(WHAT YOU HAVE TO DO): From the listing below, select every line where the word "Given" appears.

[[ SUPPLIED ENTRIES, beginning ]]

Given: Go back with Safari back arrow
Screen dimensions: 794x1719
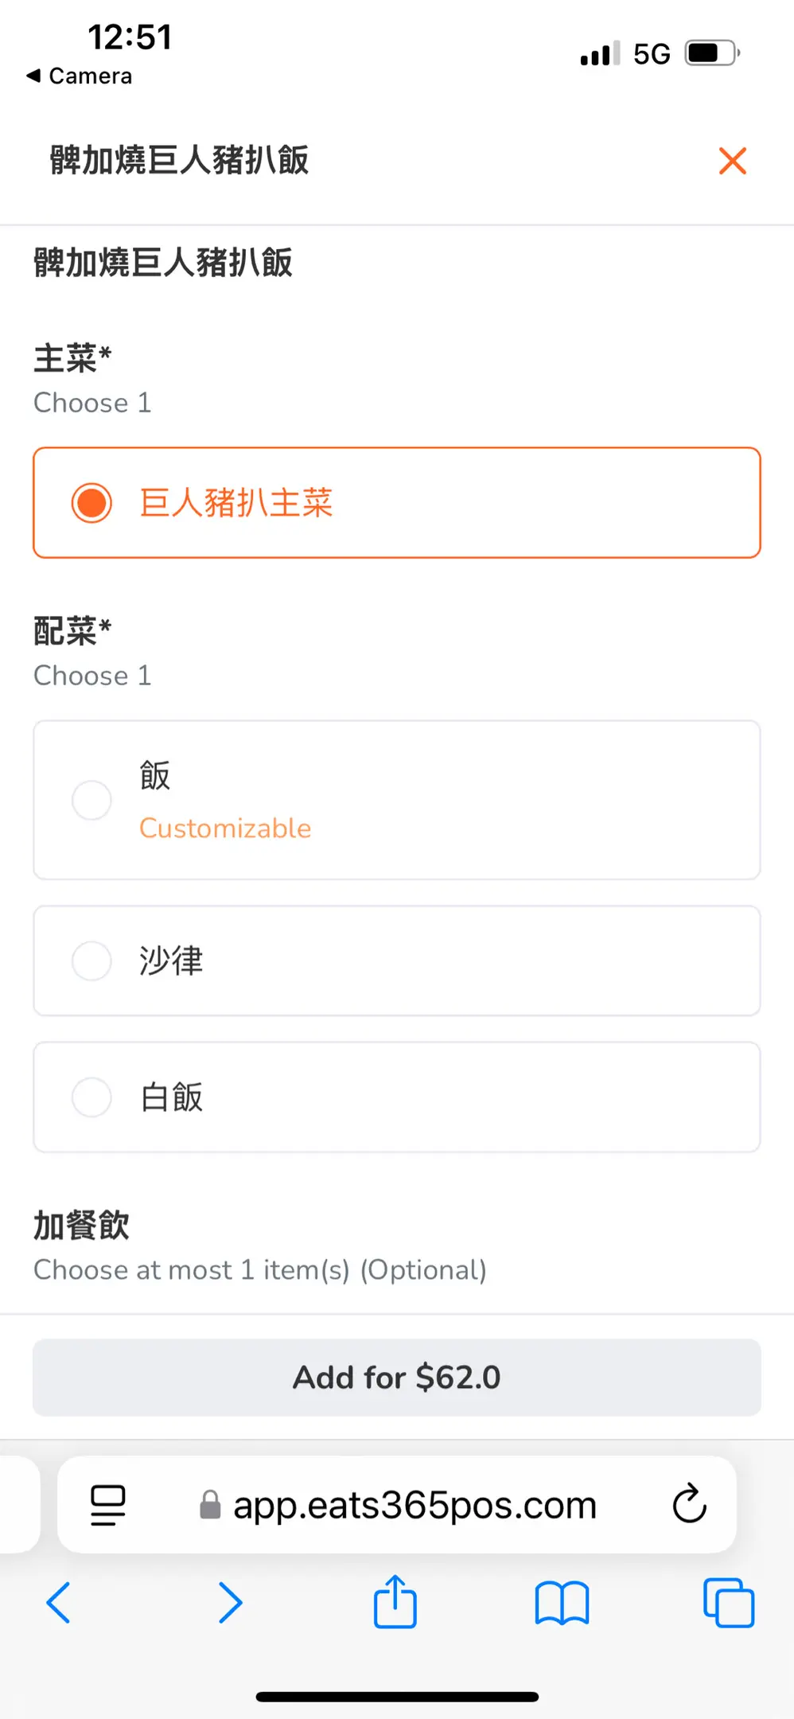Looking at the screenshot, I should pyautogui.click(x=59, y=1602).
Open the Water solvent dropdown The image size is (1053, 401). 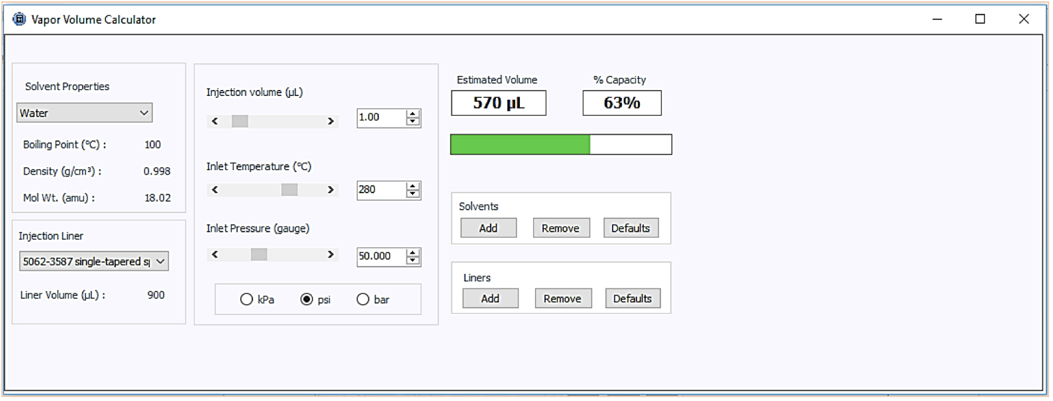click(85, 113)
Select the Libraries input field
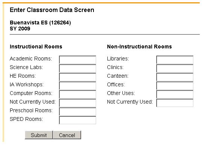The height and width of the screenshot is (146, 202). click(x=175, y=60)
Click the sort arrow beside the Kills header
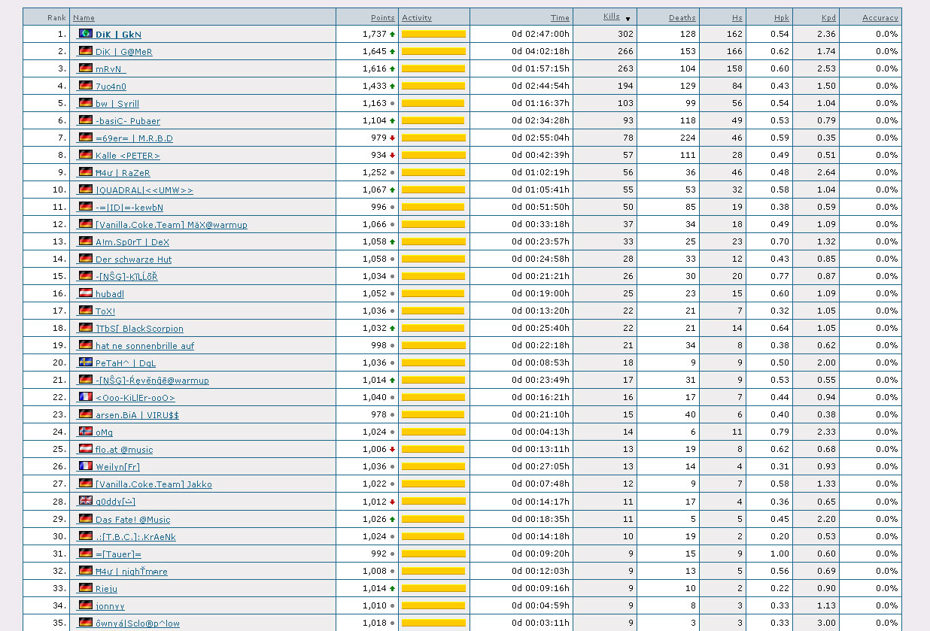The width and height of the screenshot is (930, 631). point(628,18)
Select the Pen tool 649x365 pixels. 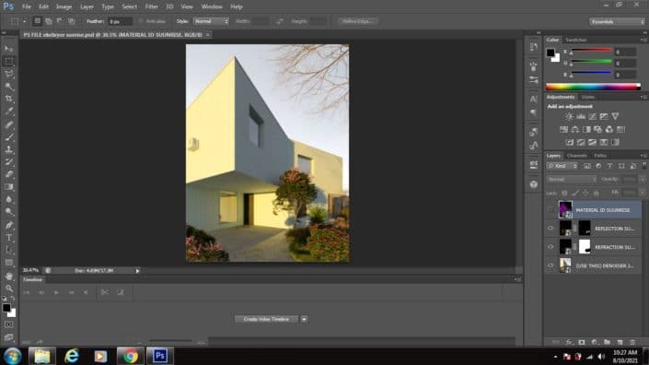pyautogui.click(x=8, y=225)
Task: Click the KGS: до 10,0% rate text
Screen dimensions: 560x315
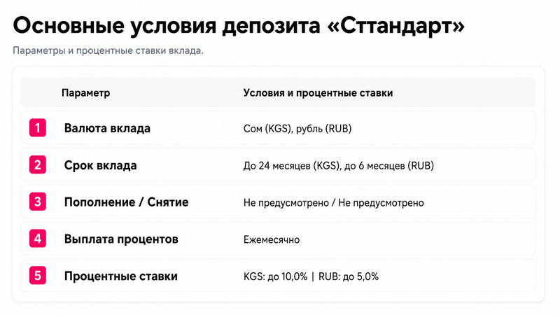Action: point(275,277)
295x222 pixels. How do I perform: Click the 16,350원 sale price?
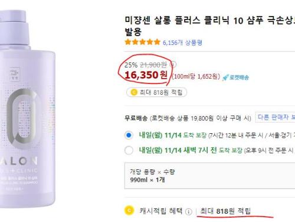(146, 75)
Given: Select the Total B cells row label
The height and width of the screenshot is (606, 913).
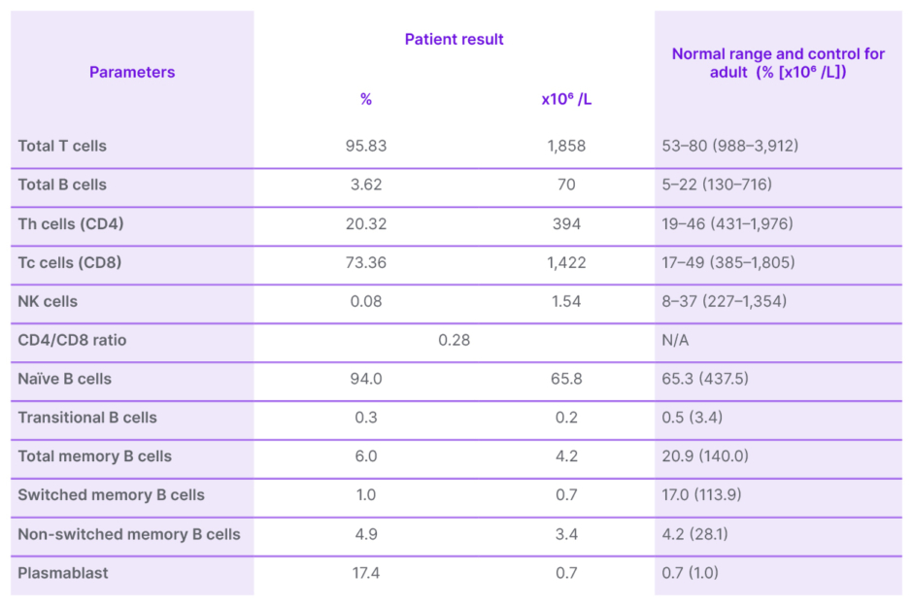Looking at the screenshot, I should tap(62, 185).
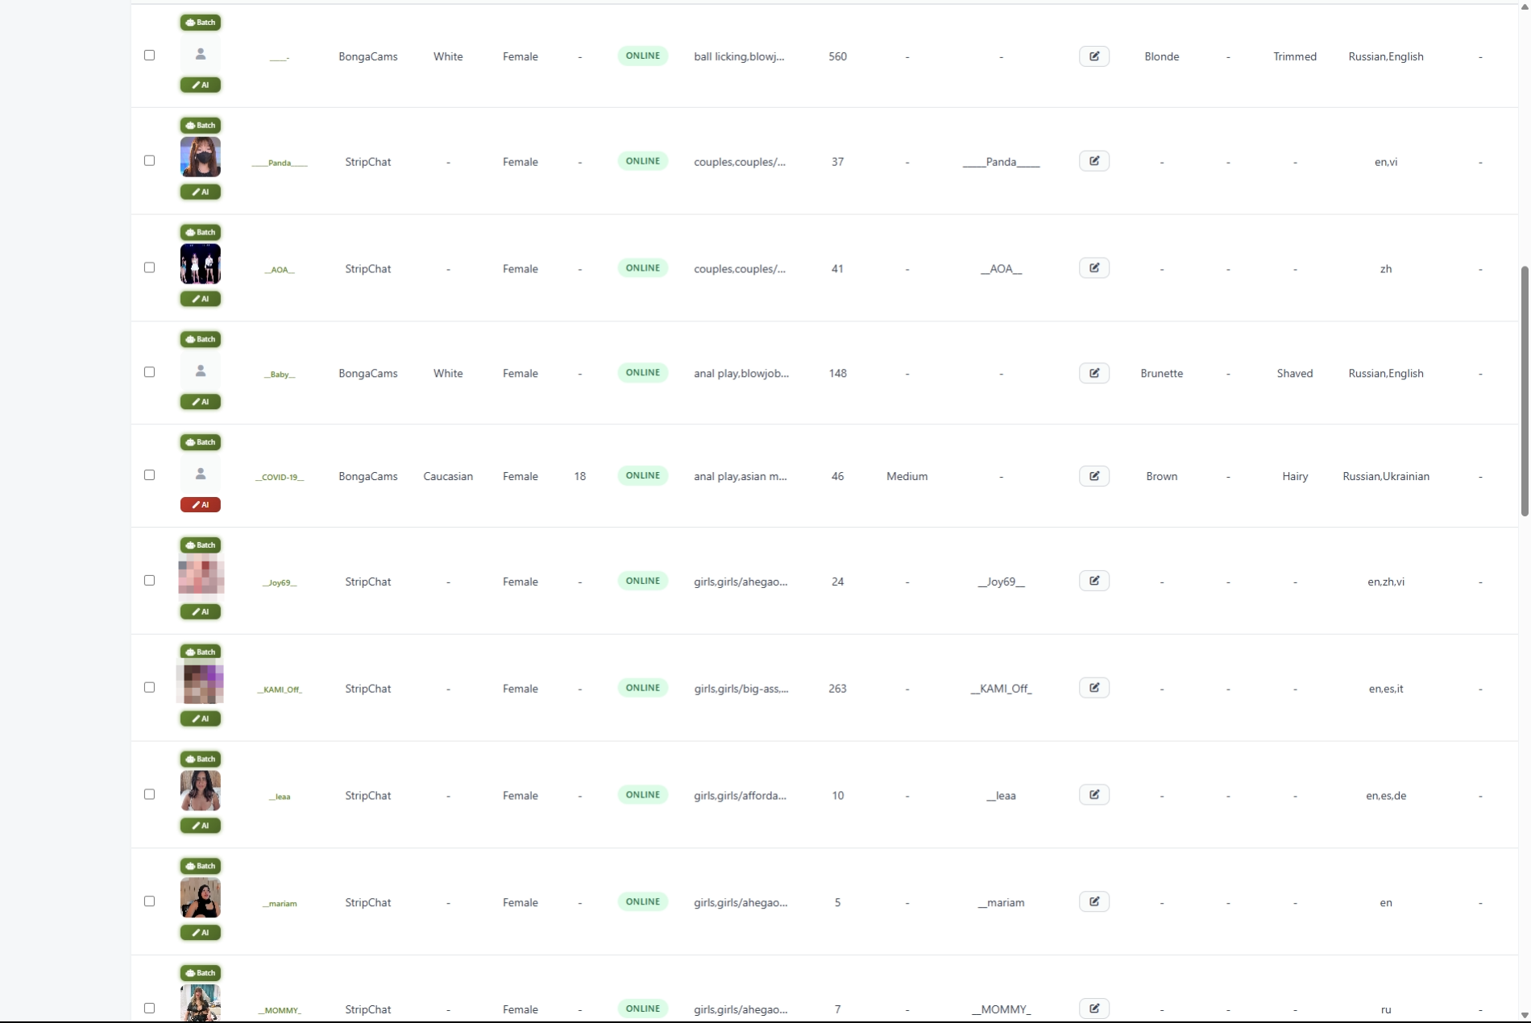This screenshot has height=1023, width=1531.
Task: Click the __AOA__ profile thumbnail image
Action: 200,264
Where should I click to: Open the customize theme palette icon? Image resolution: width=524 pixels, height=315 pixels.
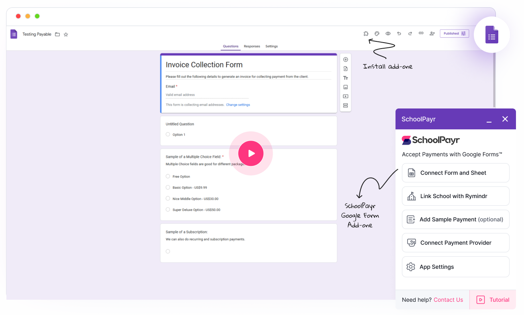click(377, 34)
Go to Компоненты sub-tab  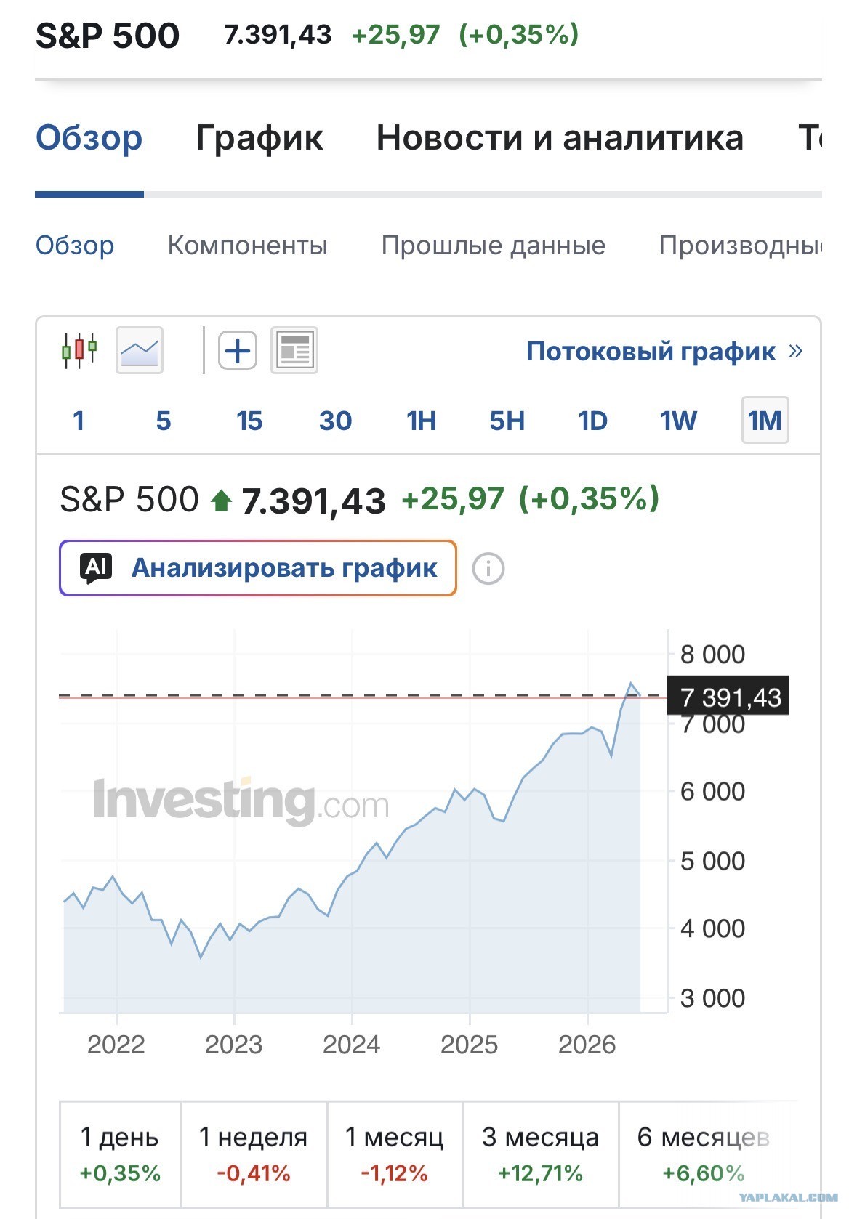coord(247,246)
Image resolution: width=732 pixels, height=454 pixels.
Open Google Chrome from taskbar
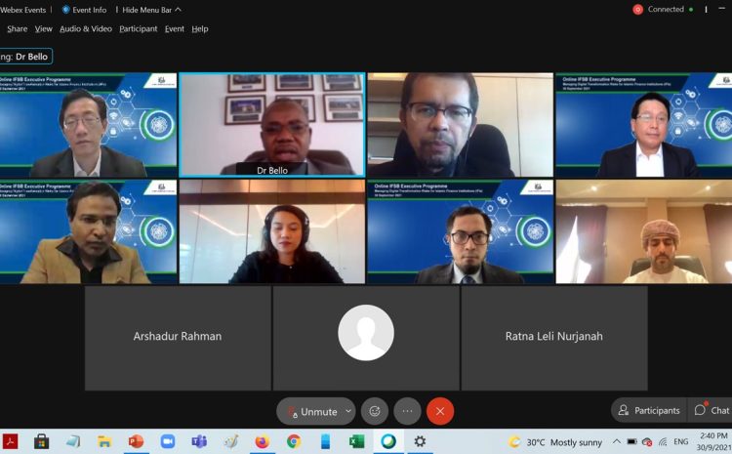(x=294, y=441)
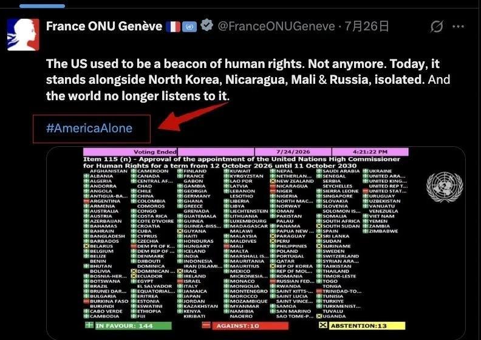Open the @FranceONUGeneve handle link

[x=276, y=26]
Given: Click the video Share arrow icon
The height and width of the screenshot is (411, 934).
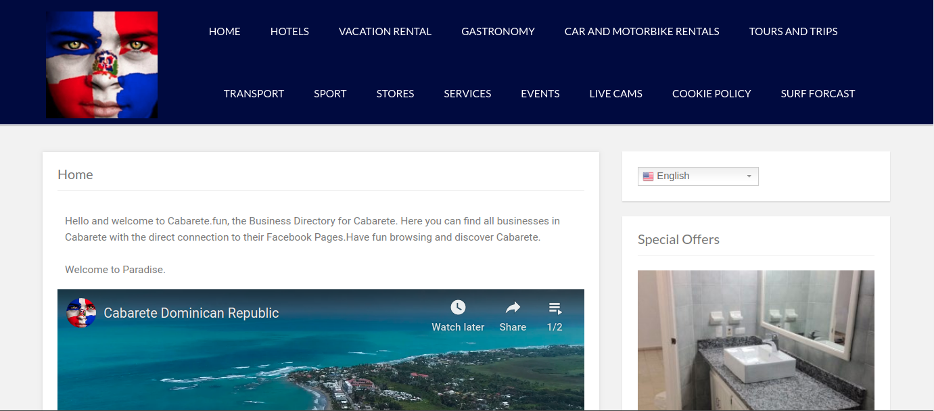Looking at the screenshot, I should (x=513, y=308).
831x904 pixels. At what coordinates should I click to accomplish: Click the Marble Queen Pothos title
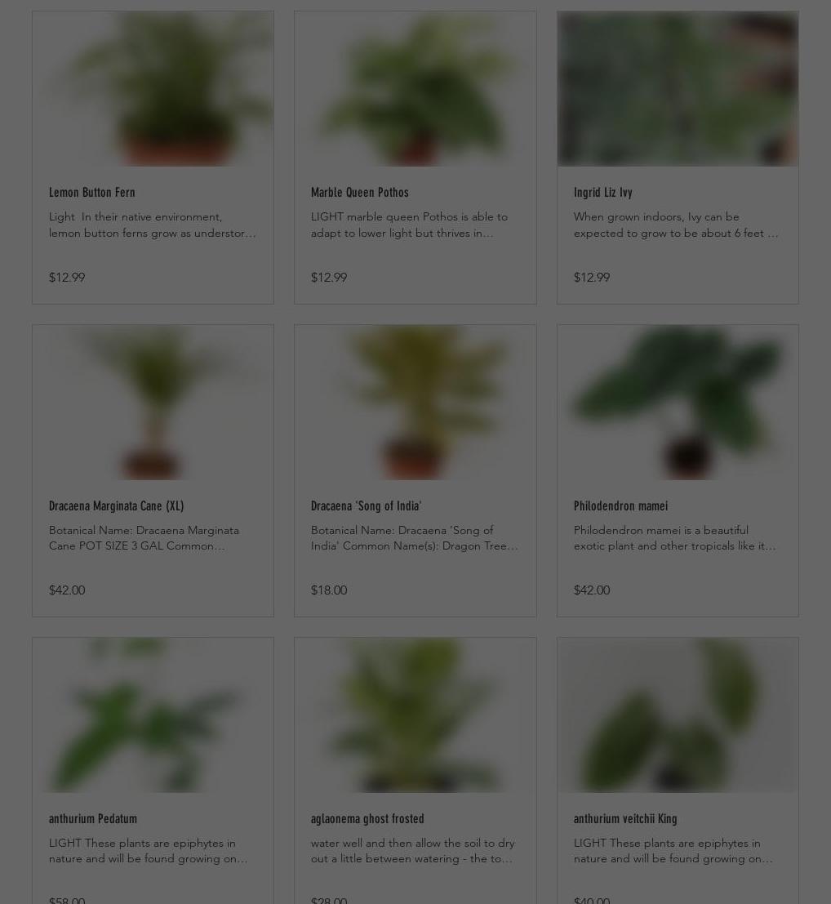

[[ SUPPLIED ENTRIES, end ]]

(COMPLETED TASK):
Given: Go back with Safari back arrow
Given: Select the Total B cells row label
Given: Click the video Share arrow icon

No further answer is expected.